Favorite Game of All Time
4 July 2003
Even after six years, I went back and replayed SotN to gladly find not an ounce of its charms has been lost with time. With growing emphasis and interest in RPGs and the entire evolution of the gaming industry as is, I think I've grown to like this simple little game even more.

CastleVania: SotN is not without its faults. I will admit, the plot is a lame excuse to bring back Dracula for yet another round of CastleVania (if you can consider it having a plot at all), and the voice-acted dialogue screams cheesy b-film. In the end, that's made me like SotN all the more now then I did in 1997 when it first debuted. My only -real- complaint against SotN is its difficulty setting – it's too easy to beat.

Symphony of the Night's success comes from the fact that it acknowledges it is a game to be played, not a movie to be watched or a novel to be read. You -play- CastleVania, and all the game elements are as rock-solid as they come. It plays as a fantastic exploration game in the same vein as Super Metroid, which was a step away from previous CastleVania straight-action-side-scroller formula it had used since the original NES game.

Adrian Fahrenheit Tepes, aka Alucard, is the most intriguing CastleVania character the gamer has ever taken control of (and he's way badder than he was in CastleVania3). No more the Belmont Vampire Hunter, now we play as the son of Dracula to take on the father, and as we explore the Demon Castle we really get to tap into Alucard's growing vampiric powers . . . and to this date, I've never seen a game character to top Alucard's ability to become a cloud of mist on command.

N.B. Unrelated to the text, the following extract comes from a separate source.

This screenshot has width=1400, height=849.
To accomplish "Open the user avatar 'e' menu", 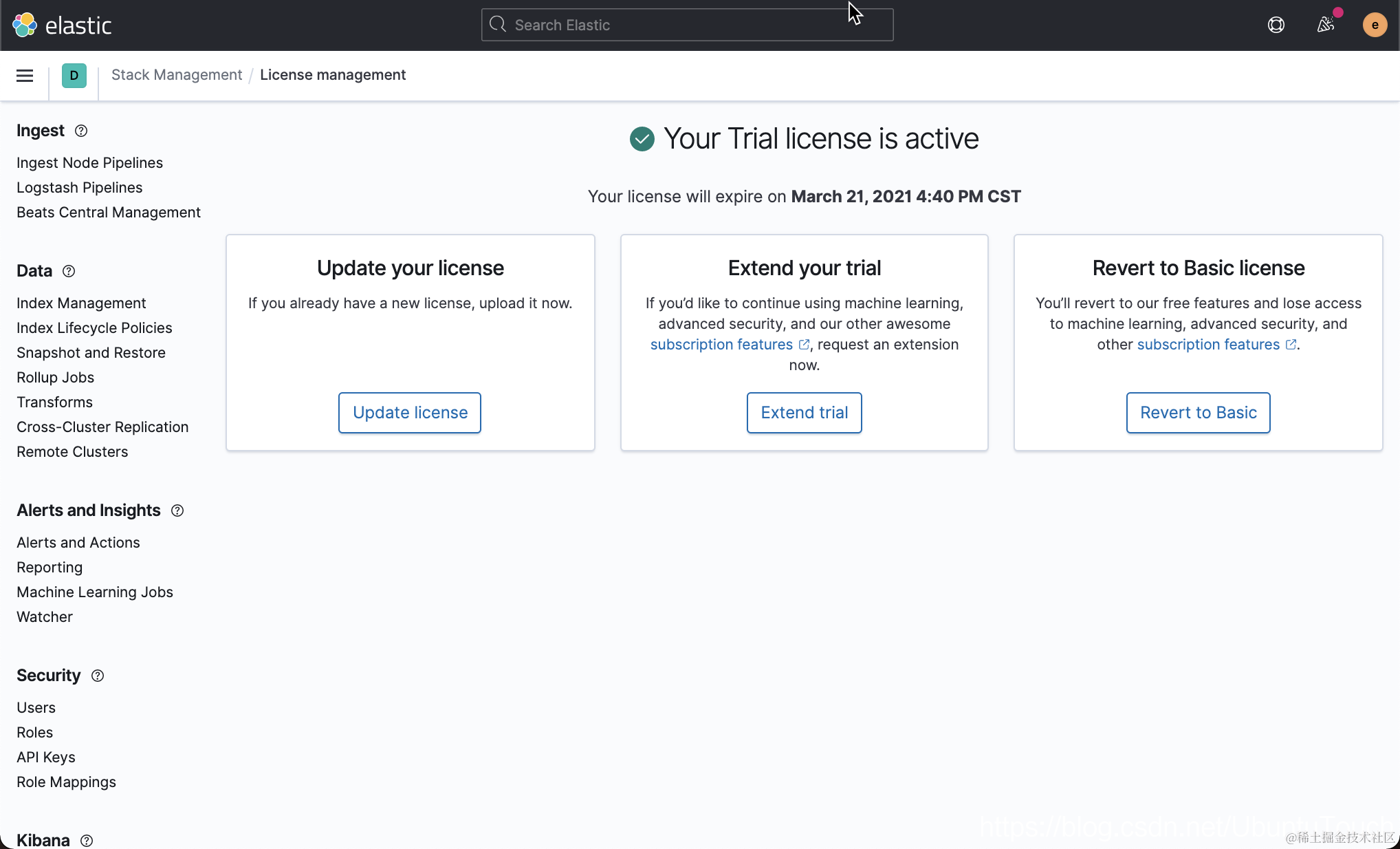I will click(1375, 25).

Not just one, but two beautifully drawn castles to explore, some of the best boss/enemy designs and a well thought out castle-design. I'd of liked to have seen some instant-death pitfalls/spikes/lava/whatever (and a way of knowing that it is instant death and not another route to explore); most gamers hate 'em, but with SotN's wonderful controls it wouldn't have been much of a problem avoiding them unless you just get careless. Towards the end of the game, Alucard's abilities would make falling into them virtually impossible.

CastleVania also sports my favorite video-game artwork and musical score by the talented Ayame Kojima and Michuru Yamane respectively. Though the premise of the exploration and level ups are borrowed from other games, SotN stands out as its own. By the music, artwork, setting, characters, and gameplay, it is distinctly CastleVania. Nowhere else have I seen game so distinctly its own.